Sunday, September 5, 2010

Escaflowne: The Movie



Escaflowne is sort of an interesting experiment in trying to convert a longer story (like from a TV series) into a shorter one (like in a film). Certain things have to be changed, compressed, and so on to try to make it fit into a hundred minutes. Plus more alterations are made to perhaps make it appeal to a slightly different audience. It's certainly a bit more guy friendly than the series, beginning with a scene where Van slaughters a room full of anonymous bad guys with a sword (which was actually one of the better animated fights I've seen in a while). So it does a few things to try to make itself work as a movie rather than a show, though in the end I don't think it succeeded that much. It wasn't bad, and I found myself enjoying parts as much as anything from the series. But there was just something that didn't sit quite right about it, and I don't think that it's just that it was changed from the original story.

The series definitely tried to appeal to both boys and girls, with romantic subplots just as prominent in the story as the main adventure. A lot of that's been stripped out, and it just sort of feels like a generic action movie with a weird mix of past and future in the setting. There's a whole lot of ideas that it doesn't have much time to get across, and the loss of fidelity is damaging not just because it's different, but because it's just less developed.
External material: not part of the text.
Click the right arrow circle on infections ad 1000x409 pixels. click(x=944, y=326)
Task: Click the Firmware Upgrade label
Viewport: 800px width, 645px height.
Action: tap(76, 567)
In the series, you had time to learn about the villain and what he was doing and why it was bad. In the movie, you basically have to accept that he's a bad guy because the good guys tell you, and not really because you see a whole lot of the damage he's supposedly causing. The main thrust of a normal high school girl being transported to a mysterious place and forced into a momentous period in its history is still there, but the rest of it just seems like it's going through the motions of hitting all the biggest moments from the show without them really having much impact, because I don't know why I should care. Again, it's a reasonably enjoyable film a lot of the time, there's just something missing. I'd still recommend the show first.